__ACTIVITY__: Copy each line of the records below that has "with" in it.

__EXERCISE MATERIALS__:

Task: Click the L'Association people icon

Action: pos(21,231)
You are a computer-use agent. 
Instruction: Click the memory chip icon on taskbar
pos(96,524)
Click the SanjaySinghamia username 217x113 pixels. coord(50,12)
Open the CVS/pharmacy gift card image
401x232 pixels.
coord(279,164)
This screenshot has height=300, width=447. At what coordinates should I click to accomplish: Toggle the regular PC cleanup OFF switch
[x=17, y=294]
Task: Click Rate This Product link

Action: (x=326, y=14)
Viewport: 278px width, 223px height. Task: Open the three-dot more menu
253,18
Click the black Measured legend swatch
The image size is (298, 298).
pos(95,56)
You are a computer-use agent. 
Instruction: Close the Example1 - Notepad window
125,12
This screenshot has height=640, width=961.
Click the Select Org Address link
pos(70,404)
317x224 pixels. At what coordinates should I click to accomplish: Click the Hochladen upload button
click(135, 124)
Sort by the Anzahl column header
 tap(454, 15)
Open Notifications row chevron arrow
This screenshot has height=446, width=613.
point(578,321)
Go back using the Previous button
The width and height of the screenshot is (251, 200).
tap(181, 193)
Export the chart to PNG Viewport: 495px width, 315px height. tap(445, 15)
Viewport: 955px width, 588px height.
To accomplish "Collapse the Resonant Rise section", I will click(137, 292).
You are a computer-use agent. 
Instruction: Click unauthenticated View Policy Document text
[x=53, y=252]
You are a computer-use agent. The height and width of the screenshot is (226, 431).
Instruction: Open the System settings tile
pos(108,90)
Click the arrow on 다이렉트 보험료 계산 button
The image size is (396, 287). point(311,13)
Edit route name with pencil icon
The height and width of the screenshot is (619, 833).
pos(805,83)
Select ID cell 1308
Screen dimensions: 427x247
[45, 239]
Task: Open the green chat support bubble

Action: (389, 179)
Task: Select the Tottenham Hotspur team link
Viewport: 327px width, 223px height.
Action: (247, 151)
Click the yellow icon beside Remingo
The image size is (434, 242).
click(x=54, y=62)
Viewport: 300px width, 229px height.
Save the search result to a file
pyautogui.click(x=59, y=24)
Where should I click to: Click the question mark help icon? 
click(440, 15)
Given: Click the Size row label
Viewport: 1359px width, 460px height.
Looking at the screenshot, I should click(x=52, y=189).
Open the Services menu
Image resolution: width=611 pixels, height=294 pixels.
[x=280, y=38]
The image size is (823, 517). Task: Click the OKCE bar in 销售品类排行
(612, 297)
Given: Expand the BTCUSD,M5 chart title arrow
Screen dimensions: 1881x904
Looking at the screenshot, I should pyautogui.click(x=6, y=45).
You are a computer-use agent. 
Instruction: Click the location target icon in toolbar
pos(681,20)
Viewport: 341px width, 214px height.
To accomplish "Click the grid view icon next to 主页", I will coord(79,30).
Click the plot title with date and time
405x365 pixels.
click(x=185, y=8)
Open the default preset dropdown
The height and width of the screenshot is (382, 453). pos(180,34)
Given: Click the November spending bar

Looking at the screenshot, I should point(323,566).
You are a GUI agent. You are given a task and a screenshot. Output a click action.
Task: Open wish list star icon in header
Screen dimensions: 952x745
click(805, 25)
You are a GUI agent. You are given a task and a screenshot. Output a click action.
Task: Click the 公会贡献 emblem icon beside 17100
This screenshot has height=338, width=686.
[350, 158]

__YOUR RESPONSE__:
Edit route name with pencil icon
Click the plot title with date and time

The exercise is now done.